== Data for review

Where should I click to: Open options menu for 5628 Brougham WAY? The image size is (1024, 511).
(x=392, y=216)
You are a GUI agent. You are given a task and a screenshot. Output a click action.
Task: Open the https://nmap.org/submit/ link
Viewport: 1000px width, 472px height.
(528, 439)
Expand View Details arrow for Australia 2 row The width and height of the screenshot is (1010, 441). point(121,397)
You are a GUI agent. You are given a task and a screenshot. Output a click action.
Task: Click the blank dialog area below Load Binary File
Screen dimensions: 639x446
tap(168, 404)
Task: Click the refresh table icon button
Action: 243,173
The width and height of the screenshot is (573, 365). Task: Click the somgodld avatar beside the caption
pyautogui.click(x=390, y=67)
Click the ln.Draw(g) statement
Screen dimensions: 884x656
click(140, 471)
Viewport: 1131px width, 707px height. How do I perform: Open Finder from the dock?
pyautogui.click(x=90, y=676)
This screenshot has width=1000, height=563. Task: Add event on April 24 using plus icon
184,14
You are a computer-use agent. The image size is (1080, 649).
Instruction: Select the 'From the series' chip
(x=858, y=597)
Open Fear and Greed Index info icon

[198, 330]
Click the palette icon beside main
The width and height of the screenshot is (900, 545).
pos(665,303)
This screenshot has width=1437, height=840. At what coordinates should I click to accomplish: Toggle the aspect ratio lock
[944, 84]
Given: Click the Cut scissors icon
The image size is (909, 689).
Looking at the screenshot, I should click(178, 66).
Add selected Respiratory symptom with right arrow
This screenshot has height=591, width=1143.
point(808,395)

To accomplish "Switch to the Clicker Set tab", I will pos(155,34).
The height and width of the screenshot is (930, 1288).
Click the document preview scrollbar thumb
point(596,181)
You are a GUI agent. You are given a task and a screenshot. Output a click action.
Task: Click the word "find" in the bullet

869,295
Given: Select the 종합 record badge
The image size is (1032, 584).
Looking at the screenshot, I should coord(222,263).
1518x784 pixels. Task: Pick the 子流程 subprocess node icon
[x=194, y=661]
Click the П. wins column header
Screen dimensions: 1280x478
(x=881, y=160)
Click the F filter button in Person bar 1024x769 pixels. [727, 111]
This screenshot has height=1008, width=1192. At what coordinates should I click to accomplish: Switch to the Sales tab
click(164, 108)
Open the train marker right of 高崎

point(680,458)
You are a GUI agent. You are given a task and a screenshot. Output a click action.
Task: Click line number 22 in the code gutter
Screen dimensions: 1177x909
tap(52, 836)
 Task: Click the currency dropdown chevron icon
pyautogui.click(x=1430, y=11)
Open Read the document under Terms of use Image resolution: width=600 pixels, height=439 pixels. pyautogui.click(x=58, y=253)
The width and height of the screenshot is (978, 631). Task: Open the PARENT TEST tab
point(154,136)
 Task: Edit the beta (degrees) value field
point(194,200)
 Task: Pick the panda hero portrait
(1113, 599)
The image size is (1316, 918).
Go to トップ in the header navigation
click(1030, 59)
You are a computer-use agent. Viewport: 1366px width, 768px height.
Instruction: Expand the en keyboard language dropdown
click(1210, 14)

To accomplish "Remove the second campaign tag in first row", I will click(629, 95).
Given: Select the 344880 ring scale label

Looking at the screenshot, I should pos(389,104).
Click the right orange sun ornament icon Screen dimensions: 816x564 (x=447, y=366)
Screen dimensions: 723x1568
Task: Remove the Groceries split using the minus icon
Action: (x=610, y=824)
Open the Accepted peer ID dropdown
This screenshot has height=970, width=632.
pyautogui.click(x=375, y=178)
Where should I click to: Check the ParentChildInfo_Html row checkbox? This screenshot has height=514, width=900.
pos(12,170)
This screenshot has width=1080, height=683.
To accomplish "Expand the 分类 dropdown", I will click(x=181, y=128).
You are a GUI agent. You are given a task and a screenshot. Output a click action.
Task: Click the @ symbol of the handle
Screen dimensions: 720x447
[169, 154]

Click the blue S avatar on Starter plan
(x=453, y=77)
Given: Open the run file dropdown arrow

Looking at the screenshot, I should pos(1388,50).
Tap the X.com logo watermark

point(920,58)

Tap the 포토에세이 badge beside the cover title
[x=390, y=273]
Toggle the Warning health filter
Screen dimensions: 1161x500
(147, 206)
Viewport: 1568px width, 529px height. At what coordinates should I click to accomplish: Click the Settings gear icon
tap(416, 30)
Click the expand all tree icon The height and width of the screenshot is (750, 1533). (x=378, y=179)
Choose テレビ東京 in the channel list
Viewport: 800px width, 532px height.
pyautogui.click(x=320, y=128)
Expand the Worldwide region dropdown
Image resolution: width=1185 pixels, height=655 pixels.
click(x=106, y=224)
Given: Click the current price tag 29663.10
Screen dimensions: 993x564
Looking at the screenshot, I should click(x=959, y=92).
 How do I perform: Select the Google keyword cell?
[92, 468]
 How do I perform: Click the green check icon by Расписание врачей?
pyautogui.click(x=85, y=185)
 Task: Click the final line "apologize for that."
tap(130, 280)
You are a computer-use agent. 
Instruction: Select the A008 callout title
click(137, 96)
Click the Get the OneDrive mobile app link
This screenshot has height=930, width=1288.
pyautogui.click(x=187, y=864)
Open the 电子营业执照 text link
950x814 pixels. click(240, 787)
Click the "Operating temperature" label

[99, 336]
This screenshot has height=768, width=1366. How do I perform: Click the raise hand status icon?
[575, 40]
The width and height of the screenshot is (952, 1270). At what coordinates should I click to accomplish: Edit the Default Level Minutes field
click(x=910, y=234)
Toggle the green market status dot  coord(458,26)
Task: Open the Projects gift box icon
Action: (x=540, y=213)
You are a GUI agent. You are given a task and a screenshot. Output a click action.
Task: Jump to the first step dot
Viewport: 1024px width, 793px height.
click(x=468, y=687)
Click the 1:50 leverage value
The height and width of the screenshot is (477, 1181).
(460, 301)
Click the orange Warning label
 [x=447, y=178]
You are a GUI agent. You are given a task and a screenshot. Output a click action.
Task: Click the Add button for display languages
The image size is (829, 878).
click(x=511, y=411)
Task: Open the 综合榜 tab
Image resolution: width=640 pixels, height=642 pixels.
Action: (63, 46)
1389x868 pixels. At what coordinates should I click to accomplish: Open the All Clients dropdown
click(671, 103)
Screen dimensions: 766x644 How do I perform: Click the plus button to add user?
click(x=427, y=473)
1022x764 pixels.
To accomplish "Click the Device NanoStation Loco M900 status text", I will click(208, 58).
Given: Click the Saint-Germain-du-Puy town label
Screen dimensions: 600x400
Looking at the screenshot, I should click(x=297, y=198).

====

◆ Task item
Reproduce exactly the lines that run from the start of the records to the line with "Task: Open the https://nmap.org/submit/ link", both included.

◆ Solution for this problem
Where should I click to: Open options menu for 5628 Brougham WAY? The image size is (1024, 511).
(x=392, y=216)
You are a GUI agent. You are given a task and a screenshot. Output a click action.
Task: Open the https://nmap.org/submit/ link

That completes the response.